Veo, veo…

Veo, veo…

{mosimage}Veo cerca de mí a un vecino que pelea con otro como un gallito bravucón reivindicando unos centímetros de terreno que, supuestamente, le han sido arrebatados por una construcción reciente. No hay ni un gesto amable, ni un atisbo de civismo, tan solo un arranque de malsana envidia que no deja vivir al vecino “invadido”. Los dejo. Sigo caminando. A continuación, veo a una familia en bloque adornando los balcones de sus casas con trozos de tela kilométrica cargada de símbolos recién salidos del taller de confección. Gritan “Vivas” a su nación, lo hacen desaforadamente, como para que les escuche todo el universo; y a su paso por la garganta sus venas se hinchan como si de cuatro barras rojas se tratara, buscando reventar para lograr la ansiada independencia con respecto a la tráquea. Ahí los dejo, con el brote psicótico-nacionalista de querer dar la sangre por una patria en cuya tierra no hay ni una sola huella de alguno de sus antepasados.

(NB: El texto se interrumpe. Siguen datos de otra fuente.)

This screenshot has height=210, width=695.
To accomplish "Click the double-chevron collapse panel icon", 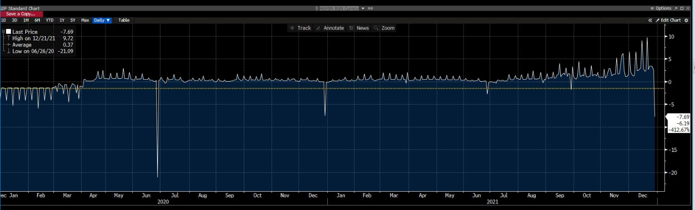I will pyautogui.click(x=650, y=20).
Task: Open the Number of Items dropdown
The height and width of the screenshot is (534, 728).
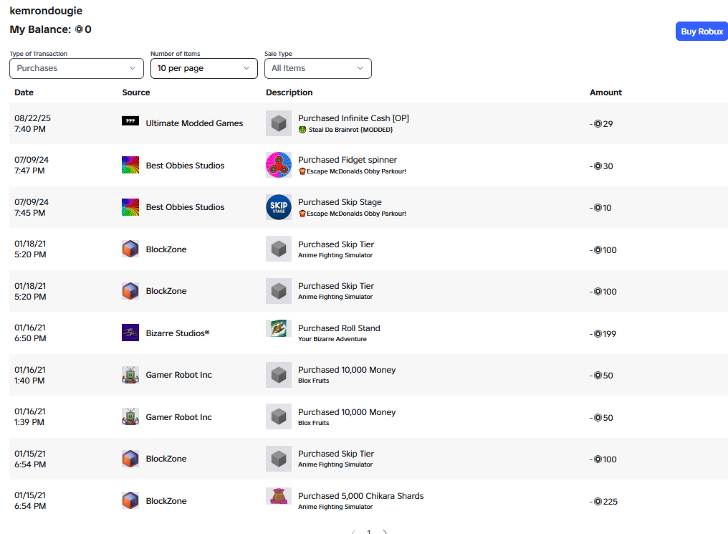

Veo a una mujer que hace callar al resto de personas que la rodean, que arremete con su mirada agresiva ante el intento de otra madre de exponer un punto de vista alternativo. El insulto le sale por la boca, y sus labios parecen haber perdido la batalla hace tiempo. No pueden hacer nada por evitar el agravio gratuito. En el interior de esta persona la bilis ganó el pulso hace algunos años y, desde entonces, cuando las cosas van mal dadas, su boca no deja de emitir palabras malsonantes. No aportan ninguna solución para acabar con la crisis, pero eso que se ahorra en consultas al psiquiatra. La ira de esta pandillera con disfraz de dulce ama de casa está a punto de estallar violentamente. Me voy. No quiero que la sangre me salpique. 

Veo a un hombre del que espero una pregunta por la mujer muerta. Como respuesta, ni el más mínimo interés. La anestesia que todavía corre por sus venas debe de ser de la que habitualmente se les administra a los elefantes. Su corazón, duro como una roca, no parece haber sentido ni tan siquiera un leve pellizco con su pérdida. El aura de frialdad que envuelve su figura da miedo. En pocos segundos percibo que no hay nada nuevo en el horizonte. En realidad, nunca le interesó mucho la vida de la mujer muerta. Por eso, tampoco le interesa ni lo más mínimo el desconsuelo de aquellos que mueren en vida, llorando la eterna ausencia de la hija desaparecida. Me voy sin decir palabra. No puedo.

Enchufo la tele y veo al Dalai Lama dando algunas claves que nos pueden ayudar a encontrar la felicidad. Me gustaría creer que todo lo que dice procede de la experiencia propia. Tengo mis dudas. A esa misma hora, en otra cadena de televisión, veo cómo una supermodelo tensa y erguida como un espárrago alecciona a un grupo de vírgenes anoréxicas sobre lo importante que es subir y bajar correctamente una escalera. Sin el aprendizaje de esa dura tarea nunca podrán alcanzar la felicidad plena. La úlcera creo que no me va a dejar pegar ojo en toda la noche. Y veo, y veo, y veo… Y a veces me gustaría dejar de ver, aunque solo fuera por unas horas. No se arreglaría nada, pero soñaría que veo un mundo mejor.